Pleading guilty or not guilty and plea agreements

Anyone who is arrested and charged with a crime in New Jersey needs to become familiar with the legal system quickly. There are several terms and procedures that are not applicable in other fields. Close study of concepts such as pleas and their consequences may be essential in securing the best possible representation that one can find.

The plea process

The plea is a key step in any criminal proceeding from traffic violations to felonies. It often occurs after arraignment and as a pivotal moment in the trial process. Defendants are given the two broad choices of pleading guilty or not guilty. If they plead guilty, they are subsequently sentenced for the crime that they are pleading guilty to. Those who plead not guilty then head on to a trial, either with a judge or jury of a person’s peers.

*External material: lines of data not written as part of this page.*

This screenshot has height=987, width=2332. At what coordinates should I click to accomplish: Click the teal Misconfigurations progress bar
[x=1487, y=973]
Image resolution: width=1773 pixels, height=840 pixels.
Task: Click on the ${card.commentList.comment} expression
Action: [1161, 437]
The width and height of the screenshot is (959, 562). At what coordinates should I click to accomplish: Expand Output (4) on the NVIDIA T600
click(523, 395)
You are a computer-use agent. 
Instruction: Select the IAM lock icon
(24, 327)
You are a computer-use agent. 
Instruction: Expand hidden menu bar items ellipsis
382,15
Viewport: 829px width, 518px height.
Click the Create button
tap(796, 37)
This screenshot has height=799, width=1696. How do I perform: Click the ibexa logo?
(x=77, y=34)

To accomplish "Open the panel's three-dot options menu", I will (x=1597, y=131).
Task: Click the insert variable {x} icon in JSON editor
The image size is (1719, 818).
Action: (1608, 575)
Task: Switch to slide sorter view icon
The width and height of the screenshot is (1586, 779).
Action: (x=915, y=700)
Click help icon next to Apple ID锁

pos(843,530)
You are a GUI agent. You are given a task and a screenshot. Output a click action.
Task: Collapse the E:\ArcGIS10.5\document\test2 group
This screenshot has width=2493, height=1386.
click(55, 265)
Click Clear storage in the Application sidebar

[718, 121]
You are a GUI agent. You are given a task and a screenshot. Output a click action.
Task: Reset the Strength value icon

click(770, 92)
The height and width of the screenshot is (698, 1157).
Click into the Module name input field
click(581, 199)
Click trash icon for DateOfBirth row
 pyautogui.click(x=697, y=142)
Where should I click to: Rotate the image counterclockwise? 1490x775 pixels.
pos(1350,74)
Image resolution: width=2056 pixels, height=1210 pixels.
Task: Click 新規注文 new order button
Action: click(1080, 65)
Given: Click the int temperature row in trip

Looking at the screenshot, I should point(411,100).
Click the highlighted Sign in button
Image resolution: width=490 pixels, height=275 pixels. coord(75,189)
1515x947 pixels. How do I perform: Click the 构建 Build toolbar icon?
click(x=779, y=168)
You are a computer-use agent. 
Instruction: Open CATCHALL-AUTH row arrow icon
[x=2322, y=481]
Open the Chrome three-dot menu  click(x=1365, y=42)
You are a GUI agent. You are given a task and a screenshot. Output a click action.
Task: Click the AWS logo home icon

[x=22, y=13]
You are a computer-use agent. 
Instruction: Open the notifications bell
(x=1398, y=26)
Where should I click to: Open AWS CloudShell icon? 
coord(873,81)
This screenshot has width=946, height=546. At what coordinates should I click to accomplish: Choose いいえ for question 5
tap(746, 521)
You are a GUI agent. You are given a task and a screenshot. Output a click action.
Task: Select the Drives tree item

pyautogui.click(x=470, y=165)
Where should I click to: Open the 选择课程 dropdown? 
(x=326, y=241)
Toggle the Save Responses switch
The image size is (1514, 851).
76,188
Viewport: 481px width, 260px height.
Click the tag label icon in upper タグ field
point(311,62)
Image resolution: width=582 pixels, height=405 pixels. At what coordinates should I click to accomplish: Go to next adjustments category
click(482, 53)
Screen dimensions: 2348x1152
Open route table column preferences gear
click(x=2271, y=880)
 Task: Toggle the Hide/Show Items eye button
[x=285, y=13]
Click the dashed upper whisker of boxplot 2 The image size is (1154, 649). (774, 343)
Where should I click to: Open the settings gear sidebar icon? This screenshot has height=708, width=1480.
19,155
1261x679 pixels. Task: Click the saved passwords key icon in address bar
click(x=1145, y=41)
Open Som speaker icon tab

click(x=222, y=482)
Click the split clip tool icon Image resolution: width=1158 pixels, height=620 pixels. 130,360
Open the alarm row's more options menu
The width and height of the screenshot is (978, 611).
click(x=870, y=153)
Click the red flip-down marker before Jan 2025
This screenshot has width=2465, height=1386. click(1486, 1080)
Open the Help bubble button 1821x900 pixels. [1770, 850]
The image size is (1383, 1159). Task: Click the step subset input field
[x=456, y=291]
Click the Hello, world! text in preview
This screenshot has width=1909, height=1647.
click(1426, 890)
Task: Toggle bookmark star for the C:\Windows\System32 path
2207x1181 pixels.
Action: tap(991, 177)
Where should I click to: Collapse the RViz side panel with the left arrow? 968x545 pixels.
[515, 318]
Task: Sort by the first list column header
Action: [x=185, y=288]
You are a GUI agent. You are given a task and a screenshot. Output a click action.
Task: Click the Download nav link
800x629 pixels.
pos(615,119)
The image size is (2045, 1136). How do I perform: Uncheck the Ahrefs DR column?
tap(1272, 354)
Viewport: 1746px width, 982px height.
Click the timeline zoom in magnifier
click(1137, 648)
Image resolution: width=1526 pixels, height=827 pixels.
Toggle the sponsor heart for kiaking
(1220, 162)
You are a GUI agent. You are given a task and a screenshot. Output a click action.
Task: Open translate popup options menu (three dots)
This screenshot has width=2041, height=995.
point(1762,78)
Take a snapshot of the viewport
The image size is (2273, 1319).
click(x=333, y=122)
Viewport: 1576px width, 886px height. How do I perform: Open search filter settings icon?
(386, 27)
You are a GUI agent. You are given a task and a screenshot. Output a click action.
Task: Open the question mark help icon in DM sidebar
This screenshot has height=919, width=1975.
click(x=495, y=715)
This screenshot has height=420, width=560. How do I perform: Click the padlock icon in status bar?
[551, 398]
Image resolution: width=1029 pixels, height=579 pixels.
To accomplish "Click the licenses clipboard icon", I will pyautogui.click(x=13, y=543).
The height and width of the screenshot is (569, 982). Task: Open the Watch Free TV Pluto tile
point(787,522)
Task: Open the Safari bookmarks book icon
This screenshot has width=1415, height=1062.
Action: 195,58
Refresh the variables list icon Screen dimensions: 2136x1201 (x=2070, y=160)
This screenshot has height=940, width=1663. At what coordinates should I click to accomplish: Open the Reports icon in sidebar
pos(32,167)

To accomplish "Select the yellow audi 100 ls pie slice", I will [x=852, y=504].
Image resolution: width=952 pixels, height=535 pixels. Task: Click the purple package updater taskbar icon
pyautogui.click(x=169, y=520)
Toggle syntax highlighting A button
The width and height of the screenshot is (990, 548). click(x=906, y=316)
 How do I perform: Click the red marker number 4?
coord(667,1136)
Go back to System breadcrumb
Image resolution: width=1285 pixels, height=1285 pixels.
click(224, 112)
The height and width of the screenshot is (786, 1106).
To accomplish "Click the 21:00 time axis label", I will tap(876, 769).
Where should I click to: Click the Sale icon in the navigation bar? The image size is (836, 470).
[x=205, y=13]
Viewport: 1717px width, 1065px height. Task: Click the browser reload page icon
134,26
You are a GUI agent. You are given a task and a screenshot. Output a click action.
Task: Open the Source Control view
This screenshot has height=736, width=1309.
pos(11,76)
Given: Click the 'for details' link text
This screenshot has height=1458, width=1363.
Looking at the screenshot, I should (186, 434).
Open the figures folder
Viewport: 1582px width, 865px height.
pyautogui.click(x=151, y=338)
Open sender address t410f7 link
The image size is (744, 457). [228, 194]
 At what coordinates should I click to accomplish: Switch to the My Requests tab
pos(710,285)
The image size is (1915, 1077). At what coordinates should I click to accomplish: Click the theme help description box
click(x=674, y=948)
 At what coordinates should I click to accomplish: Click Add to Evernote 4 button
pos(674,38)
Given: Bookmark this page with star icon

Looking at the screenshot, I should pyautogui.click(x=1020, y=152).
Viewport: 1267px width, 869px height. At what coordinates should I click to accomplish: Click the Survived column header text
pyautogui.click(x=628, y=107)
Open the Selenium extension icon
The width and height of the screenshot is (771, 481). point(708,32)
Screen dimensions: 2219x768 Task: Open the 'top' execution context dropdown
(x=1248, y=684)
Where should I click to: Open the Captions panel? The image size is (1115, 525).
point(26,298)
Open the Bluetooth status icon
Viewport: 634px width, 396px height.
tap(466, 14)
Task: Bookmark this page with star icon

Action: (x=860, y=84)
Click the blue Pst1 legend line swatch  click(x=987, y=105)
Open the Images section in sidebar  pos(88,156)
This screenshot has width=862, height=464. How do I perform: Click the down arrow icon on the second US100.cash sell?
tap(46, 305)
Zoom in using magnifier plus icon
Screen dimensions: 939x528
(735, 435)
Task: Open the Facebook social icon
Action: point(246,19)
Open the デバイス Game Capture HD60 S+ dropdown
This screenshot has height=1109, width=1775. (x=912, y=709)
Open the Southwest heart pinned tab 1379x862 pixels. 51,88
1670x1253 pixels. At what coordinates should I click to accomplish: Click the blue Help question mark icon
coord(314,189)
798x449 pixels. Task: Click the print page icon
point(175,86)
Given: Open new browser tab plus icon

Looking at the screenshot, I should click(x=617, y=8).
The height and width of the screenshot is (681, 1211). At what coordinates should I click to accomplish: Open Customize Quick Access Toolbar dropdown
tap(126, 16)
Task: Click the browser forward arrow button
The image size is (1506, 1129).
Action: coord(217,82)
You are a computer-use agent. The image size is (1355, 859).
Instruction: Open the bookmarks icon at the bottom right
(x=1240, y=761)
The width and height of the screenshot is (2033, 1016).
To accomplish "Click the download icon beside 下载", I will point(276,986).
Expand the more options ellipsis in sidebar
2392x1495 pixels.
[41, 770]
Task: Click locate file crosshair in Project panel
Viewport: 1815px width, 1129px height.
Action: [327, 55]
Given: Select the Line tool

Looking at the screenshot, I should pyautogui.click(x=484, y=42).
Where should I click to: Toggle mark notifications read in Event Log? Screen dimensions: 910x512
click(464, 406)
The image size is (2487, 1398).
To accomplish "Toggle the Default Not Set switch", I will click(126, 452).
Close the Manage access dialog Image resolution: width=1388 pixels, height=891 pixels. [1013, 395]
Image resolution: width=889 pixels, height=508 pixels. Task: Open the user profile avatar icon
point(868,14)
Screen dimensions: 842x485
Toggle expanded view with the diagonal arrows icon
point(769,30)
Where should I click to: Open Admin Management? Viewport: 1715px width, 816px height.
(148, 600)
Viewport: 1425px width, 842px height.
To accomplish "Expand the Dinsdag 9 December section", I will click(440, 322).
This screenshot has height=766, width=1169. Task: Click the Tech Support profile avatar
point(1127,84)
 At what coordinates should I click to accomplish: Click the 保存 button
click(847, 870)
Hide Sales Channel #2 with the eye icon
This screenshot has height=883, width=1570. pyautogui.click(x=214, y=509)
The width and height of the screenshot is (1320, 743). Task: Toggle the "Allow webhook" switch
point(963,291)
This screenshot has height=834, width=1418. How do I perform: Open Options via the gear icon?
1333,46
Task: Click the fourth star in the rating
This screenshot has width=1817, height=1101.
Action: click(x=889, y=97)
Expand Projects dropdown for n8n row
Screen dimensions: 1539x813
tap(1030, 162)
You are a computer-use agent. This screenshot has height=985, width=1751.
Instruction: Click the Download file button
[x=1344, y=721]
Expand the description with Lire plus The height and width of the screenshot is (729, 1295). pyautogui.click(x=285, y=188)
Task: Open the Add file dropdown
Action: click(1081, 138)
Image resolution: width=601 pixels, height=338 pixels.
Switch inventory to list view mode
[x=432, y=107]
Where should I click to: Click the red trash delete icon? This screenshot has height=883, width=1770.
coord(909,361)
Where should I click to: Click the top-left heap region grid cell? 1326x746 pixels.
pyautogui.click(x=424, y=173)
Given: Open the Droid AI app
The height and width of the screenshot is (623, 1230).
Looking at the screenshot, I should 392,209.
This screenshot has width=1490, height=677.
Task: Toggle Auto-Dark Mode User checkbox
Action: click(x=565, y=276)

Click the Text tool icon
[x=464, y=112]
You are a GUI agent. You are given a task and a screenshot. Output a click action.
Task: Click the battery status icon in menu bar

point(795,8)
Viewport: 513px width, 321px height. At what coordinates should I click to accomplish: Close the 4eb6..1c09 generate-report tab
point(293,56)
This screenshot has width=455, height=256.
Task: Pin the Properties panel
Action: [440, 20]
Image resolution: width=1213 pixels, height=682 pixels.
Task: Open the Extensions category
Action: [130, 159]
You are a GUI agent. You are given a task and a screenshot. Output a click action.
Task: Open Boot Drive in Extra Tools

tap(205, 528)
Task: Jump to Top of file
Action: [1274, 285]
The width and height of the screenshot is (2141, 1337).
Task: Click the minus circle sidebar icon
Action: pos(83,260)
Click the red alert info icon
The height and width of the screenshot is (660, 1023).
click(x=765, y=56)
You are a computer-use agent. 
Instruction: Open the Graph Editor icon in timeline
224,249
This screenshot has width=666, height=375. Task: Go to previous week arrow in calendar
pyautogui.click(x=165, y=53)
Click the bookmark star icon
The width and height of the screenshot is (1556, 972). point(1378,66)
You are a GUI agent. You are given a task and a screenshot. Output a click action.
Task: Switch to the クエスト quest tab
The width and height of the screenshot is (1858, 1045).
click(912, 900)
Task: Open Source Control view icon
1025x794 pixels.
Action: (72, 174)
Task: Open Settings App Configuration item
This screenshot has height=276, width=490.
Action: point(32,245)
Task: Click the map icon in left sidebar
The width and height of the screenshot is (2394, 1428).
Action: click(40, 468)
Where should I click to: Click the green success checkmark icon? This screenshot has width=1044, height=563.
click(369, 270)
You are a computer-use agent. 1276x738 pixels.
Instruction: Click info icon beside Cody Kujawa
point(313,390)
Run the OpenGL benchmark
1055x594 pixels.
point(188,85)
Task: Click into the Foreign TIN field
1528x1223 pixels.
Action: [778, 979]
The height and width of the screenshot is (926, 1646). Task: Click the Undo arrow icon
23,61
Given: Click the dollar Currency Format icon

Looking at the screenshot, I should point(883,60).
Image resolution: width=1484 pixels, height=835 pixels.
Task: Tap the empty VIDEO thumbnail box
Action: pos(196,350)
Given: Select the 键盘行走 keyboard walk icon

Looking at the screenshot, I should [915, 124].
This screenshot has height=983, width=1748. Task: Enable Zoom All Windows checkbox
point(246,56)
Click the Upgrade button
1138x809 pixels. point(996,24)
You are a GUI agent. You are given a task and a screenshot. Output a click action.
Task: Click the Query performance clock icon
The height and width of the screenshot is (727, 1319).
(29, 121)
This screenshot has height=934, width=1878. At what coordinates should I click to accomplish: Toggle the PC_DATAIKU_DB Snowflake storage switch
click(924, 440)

The trial process is far from guaranteed in nearly every situation. Reasonable doubt and obstinate jurors can derail even the most obvious cases. As a result, many prosecutors will reach out to discuss a plea bargain. The plea bargain involves a defendant pleading guilty in exchange for a lighter sentence. This lighter sentence must be approved by a judge and sometimes is not worth the impact on a person’s criminal record.

What to do

The plea process is a thorny one for any individual. They need to weigh the facts of the case along with the severity of the charges and the nature of the plea bargain being offered. In some cases, guilty pleas lead to lenient sentences for first-time offenders and expungement of a person’s record. In other situations, they lead to substantial jail time and can be exploitative. Individuals need to consult with legal counsel and closely study whatever they agree to before signing a plea agreement and submitting it to a judge.